PROBLEM TO WORK ON -
The reply should hold every record, copied exactly.

-.-.-

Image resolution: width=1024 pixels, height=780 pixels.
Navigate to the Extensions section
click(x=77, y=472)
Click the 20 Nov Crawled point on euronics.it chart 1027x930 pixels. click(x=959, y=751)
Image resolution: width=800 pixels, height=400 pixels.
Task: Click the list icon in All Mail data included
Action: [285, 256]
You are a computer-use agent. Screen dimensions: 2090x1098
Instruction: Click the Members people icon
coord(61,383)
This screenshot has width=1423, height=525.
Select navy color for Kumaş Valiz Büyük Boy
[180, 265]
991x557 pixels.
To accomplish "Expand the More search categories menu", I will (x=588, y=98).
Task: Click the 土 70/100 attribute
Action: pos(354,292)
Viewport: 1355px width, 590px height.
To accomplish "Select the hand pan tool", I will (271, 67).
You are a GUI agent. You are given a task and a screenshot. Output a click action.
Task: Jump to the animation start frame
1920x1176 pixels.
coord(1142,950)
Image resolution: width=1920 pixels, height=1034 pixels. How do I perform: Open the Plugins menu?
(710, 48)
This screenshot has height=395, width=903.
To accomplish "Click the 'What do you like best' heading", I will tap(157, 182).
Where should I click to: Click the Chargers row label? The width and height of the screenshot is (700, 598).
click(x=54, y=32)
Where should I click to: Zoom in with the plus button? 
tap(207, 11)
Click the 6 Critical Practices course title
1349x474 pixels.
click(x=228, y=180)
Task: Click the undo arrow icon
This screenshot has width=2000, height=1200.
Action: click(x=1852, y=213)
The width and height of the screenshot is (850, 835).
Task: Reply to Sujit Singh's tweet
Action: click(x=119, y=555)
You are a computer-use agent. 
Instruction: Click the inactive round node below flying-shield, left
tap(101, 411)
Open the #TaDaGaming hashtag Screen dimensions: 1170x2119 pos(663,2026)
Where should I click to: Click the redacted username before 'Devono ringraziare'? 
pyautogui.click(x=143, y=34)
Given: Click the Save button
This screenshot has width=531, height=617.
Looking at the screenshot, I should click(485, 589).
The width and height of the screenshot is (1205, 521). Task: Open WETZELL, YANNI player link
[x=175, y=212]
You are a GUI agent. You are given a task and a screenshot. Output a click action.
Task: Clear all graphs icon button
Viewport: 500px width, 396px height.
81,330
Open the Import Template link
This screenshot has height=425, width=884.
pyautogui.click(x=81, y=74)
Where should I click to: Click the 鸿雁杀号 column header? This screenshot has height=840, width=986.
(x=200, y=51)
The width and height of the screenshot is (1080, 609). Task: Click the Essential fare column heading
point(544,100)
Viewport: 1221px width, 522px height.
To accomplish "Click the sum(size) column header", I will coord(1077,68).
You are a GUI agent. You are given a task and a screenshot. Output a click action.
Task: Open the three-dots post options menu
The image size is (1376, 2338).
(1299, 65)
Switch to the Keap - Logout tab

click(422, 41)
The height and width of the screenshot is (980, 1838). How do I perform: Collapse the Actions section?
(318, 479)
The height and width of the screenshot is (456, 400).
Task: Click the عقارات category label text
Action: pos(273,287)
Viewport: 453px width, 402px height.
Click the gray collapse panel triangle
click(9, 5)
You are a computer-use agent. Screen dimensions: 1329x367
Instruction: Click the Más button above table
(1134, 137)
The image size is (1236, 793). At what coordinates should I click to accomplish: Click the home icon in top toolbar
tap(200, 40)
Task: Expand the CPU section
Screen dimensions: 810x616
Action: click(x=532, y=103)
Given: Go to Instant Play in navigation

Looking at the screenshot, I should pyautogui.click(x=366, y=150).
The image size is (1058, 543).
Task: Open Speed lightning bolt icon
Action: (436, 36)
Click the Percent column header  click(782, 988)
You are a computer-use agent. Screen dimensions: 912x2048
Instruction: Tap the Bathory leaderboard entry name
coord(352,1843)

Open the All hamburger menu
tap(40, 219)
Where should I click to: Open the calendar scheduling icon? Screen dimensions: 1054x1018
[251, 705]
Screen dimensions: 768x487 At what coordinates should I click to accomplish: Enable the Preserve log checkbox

-.-.-

PROBLEM SOLUTION -
Image resolution: width=1024 pixels, height=780 pixels.
Navigate to the Extensions section
click(x=77, y=472)
Click the 20 Nov Crawled point on euronics.it chart 1027x930 pixels. click(x=959, y=751)
Image resolution: width=800 pixels, height=400 pixels.
Task: Click the list icon in All Mail data included
Action: [285, 256]
You are a computer-use agent. Screen dimensions: 2090x1098
Instruction: Click the Members people icon
coord(61,383)
This screenshot has width=1423, height=525.
Select navy color for Kumaş Valiz Büyük Boy
[180, 265]
991x557 pixels.
To accomplish "Expand the More search categories menu", I will (x=588, y=98).
Task: Click the 土 70/100 attribute
Action: pos(354,292)
Viewport: 1355px width, 590px height.
To accomplish "Select the hand pan tool", I will (271, 67).
You are a GUI agent. You are given a task and a screenshot. Output a click action.
Task: Jump to the animation start frame
1920x1176 pixels.
coord(1142,950)
Image resolution: width=1920 pixels, height=1034 pixels. How do I perform: Open the Plugins menu?
(710, 48)
This screenshot has height=395, width=903.
To accomplish "Click the 'What do you like best' heading", I will tap(157, 182).
Where should I click to: Click the Chargers row label? The width and height of the screenshot is (700, 598).
click(x=54, y=32)
Where should I click to: Zoom in with the plus button? 
tap(207, 11)
Click the 6 Critical Practices course title
1349x474 pixels.
click(x=228, y=180)
Task: Click the undo arrow icon
This screenshot has width=2000, height=1200.
Action: click(x=1852, y=213)
The width and height of the screenshot is (850, 835).
Task: Reply to Sujit Singh's tweet
Action: click(x=119, y=555)
You are a computer-use agent. 
Instruction: Click the inactive round node below flying-shield, left
tap(101, 411)
Open the #TaDaGaming hashtag Screen dimensions: 1170x2119 pos(663,2026)
Where should I click to: Click the redacted username before 'Devono ringraziare'? 
pyautogui.click(x=143, y=34)
Given: Click the Save button
This screenshot has width=531, height=617.
Looking at the screenshot, I should click(485, 589).
The width and height of the screenshot is (1205, 521). Task: Open WETZELL, YANNI player link
[x=175, y=212]
You are a GUI agent. You are given a task and a screenshot. Output a click action.
Task: Clear all graphs icon button
Viewport: 500px width, 396px height.
81,330
Open the Import Template link
This screenshot has height=425, width=884.
pyautogui.click(x=81, y=74)
Where should I click to: Click the 鸿雁杀号 column header? This screenshot has height=840, width=986.
(x=200, y=51)
The width and height of the screenshot is (1080, 609). Task: Click the Essential fare column heading
point(544,100)
Viewport: 1221px width, 522px height.
To accomplish "Click the sum(size) column header", I will coord(1077,68).
You are a GUI agent. You are given a task and a screenshot. Output a click action.
Task: Open the three-dots post options menu
The image size is (1376, 2338).
(1299, 65)
Switch to the Keap - Logout tab

click(422, 41)
The height and width of the screenshot is (980, 1838). How do I perform: Collapse the Actions section?
(318, 479)
The height and width of the screenshot is (456, 400).
Task: Click the عقارات category label text
Action: pos(273,287)
Viewport: 453px width, 402px height.
Click the gray collapse panel triangle
click(9, 5)
You are a computer-use agent. Screen dimensions: 1329x367
Instruction: Click the Más button above table
(1134, 137)
The image size is (1236, 793). At what coordinates should I click to accomplish: Click the home icon in top toolbar
tap(200, 40)
Task: Expand the CPU section
Screen dimensions: 810x616
Action: click(x=532, y=103)
Given: Go to Instant Play in navigation

Looking at the screenshot, I should pyautogui.click(x=366, y=150).
The image size is (1058, 543).
Task: Open Speed lightning bolt icon
Action: (436, 36)
Click the Percent column header  click(782, 988)
You are a computer-use agent. Screen dimensions: 912x2048
Instruction: Tap the Bathory leaderboard entry name
coord(352,1843)

Open the All hamburger menu
tap(40, 219)
Where should I click to: Open the calendar scheduling icon? Screen dimensions: 1054x1018
[251, 705]
Screen dimensions: 768x487 At what coordinates should I click to accomplish: Enable the Preserve log checkbox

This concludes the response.